Do ponto de vista de ambos, o sentido e a
composição, o centro do ícone, para qual todos os detalhes de uma maneira ou de
outra convergem, está o Menino envolto em panos, deitado na manjedoura, tendo
como fundo a gruta escura. O negro abismo da gruta neste ícone é, em seu sentido
simbólico, precisamente este mundo, tomado e corrompido pelo pecado em virtude
da queda do homem.
Gruta, manjedoura, panos – são indicações do
rebaixamento voluntário de Deus, Sua extrema humildade, que invisível em Sua
natureza, torna-Se visível na carne para salvação dos homens.
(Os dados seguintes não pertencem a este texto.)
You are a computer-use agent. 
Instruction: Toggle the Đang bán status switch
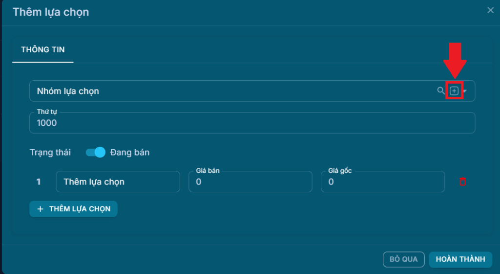click(95, 152)
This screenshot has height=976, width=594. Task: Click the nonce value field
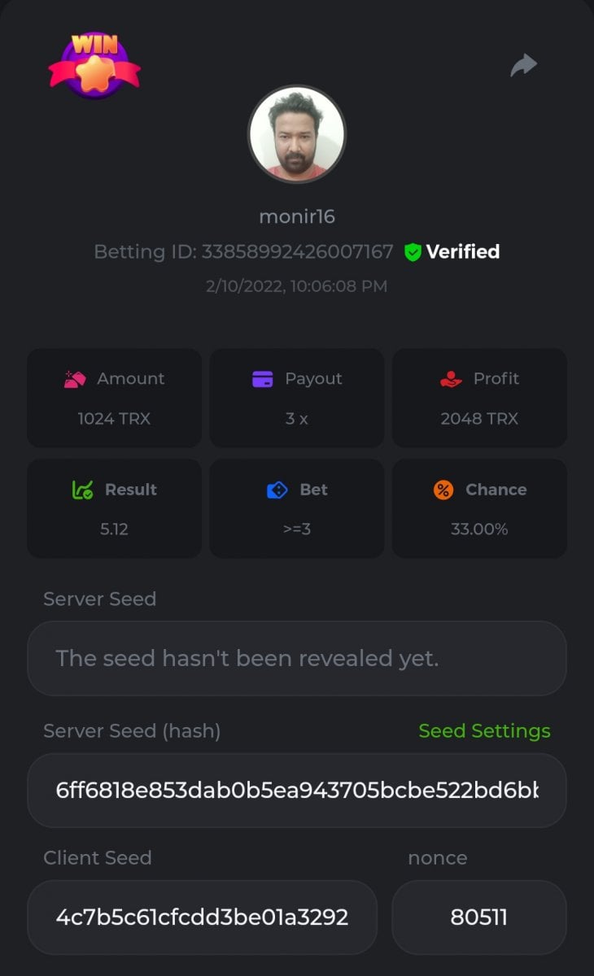(478, 917)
Na gruta, próximo à manjedoura, aparece um boi
e um jumento. O Evangelho não fala deles, mesmo apesar de estarem presentes em
todas as imagens do Nascimento de Cristo; eles estão imediatamente próximo à
divina Criança. Seu lugar no próprio centro do ícone aponta a importância dada
pela Igreja a este detalhe.
Olhando para o ícone do Nascimento de Cristo, a
primeira coisa que nos chama atenção é a posição da Mãe de Deus e o lugar que
Ela ocupa. Nesta festa da “re-criação”, Ela é o “renovo de todos os nascentes da
Terra”, a nova Eva. Assim como a primeira Eva torna-se a mãe do povo vivo, a
nova Eva torna-se a Mãe de todo povo que renasce, renovado, que vive segundo
Deus através da Encarnação do Filho de Deus.
O ícone do Nascimento sublinha graficamente o
papel da Mãe de Deus, colocando-A em destaque em relação a todas as outras
figuras pela Sua posição central e, por vezes, por seu tamanho. Ela está deitada
bem perto do Menino, mas quase sempre, fora da gruta, numa cama – um tipo de
leito em que os judeus carregavam consigo quando viajavam.
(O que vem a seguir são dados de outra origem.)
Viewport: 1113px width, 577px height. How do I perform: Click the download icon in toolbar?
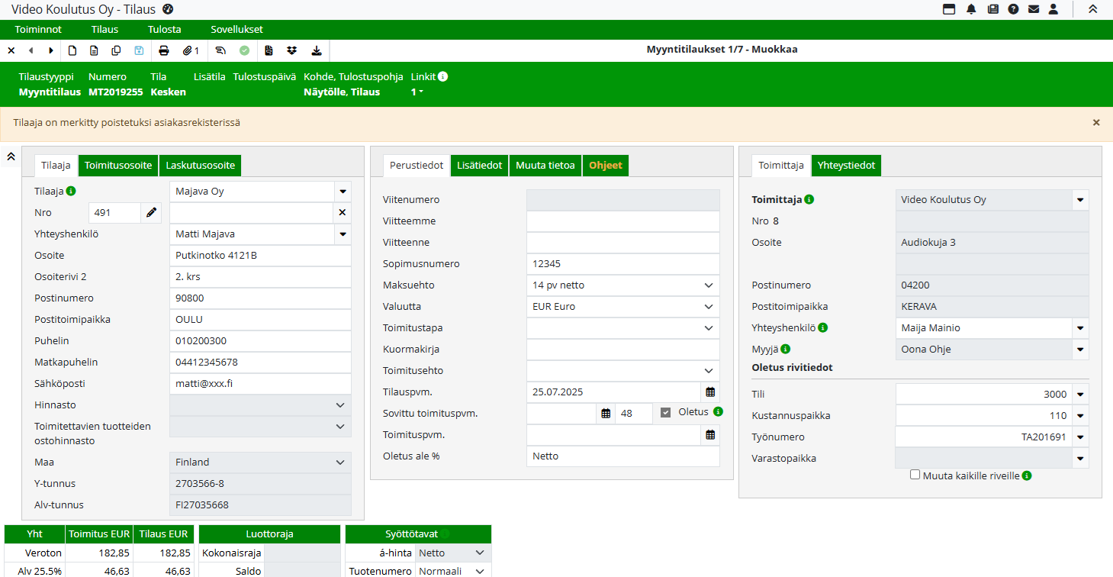(317, 51)
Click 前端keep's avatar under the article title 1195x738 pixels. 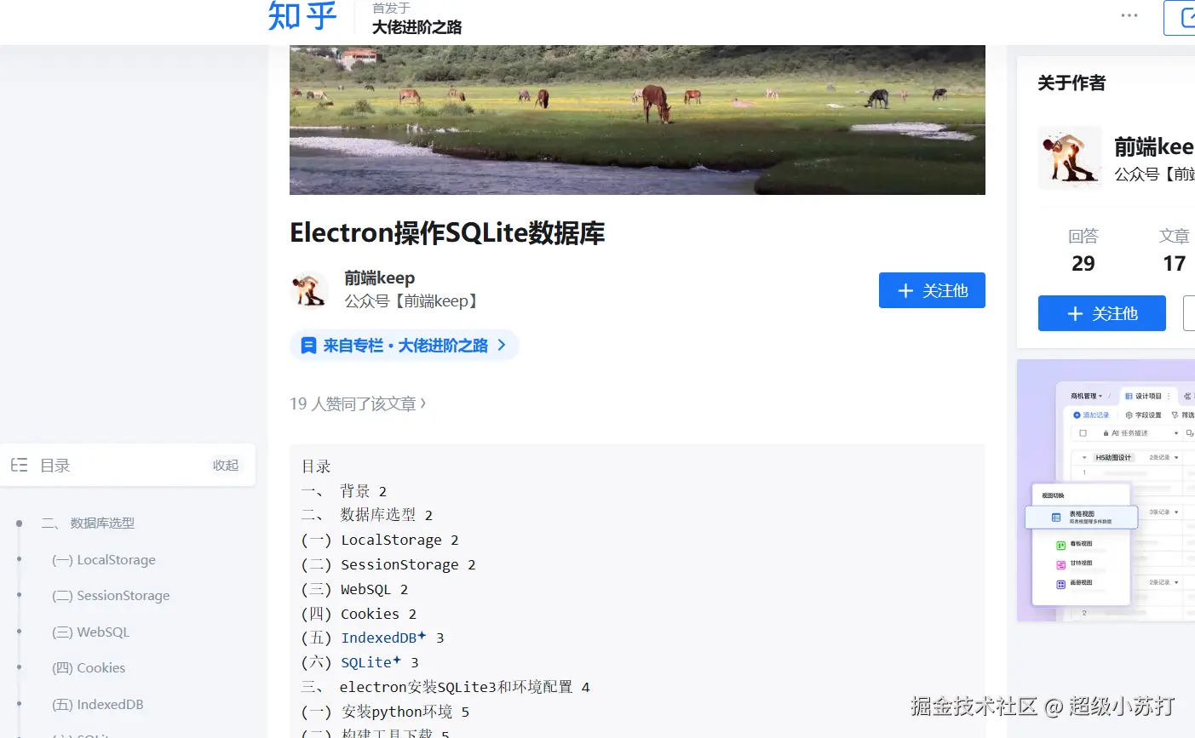[310, 289]
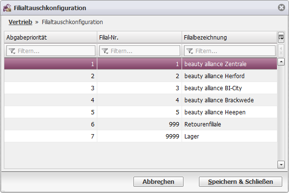This screenshot has height=193, width=289.
Task: Click the scroll down arrow of table
Action: (281, 165)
Ao redor do grupo do centro – o Menino com Sua
Mãe – estão agrupados todos os detalhes, como dizemos, testificando a própria
Encarnação e trazendo seus efeitos sobre todo mundo criado.
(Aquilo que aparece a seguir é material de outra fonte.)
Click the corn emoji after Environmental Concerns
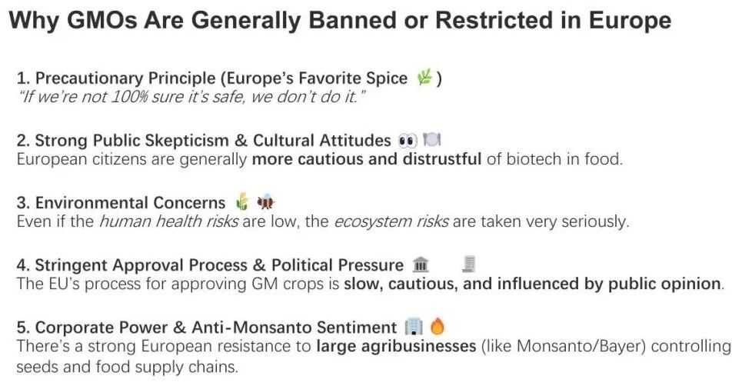 [242, 203]
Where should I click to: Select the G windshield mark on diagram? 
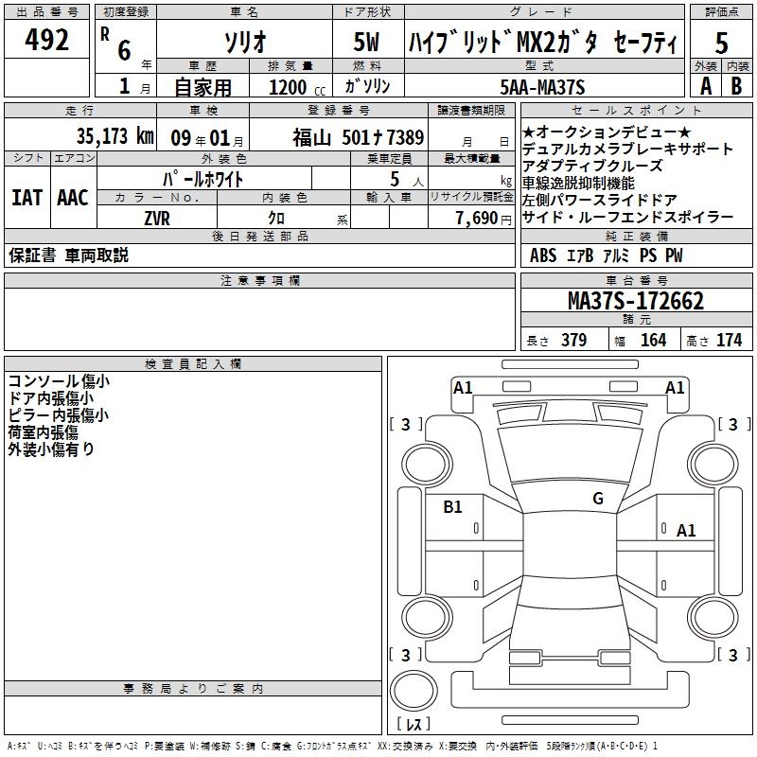597,499
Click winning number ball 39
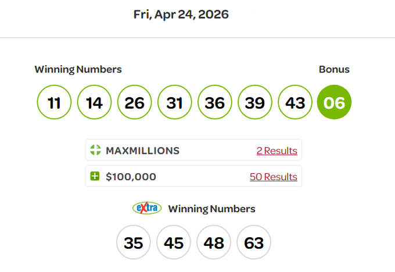Image resolution: width=395 pixels, height=272 pixels. coord(254,102)
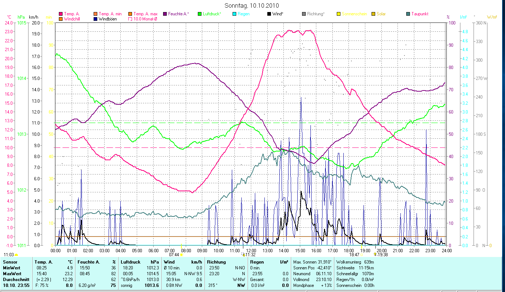This screenshot has height=292, width=505.
Task: Click the blue Windböen legend square
Action: 95,19
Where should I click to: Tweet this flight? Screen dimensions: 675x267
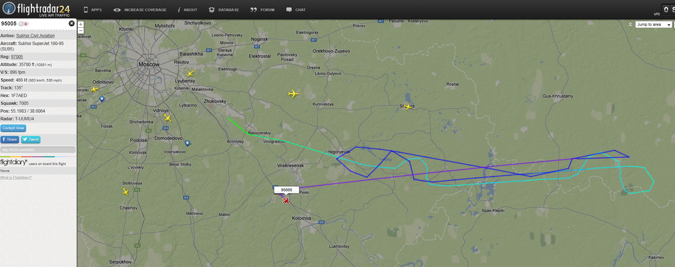click(31, 140)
Anjos realizam um serviço secundário: eles
glorificam e trazem boas disposições. Num ícone isto é comumente expresso pelo
fato de alguns dentre eles estarem virados para o centro, cantando glória a
Deus, outros misturados aos homens, lhes inspiram boas disposições.
Do outro lado da gruta estão os sábios (os
Magos), guiados pela estrela. Eles são representados carregando dons.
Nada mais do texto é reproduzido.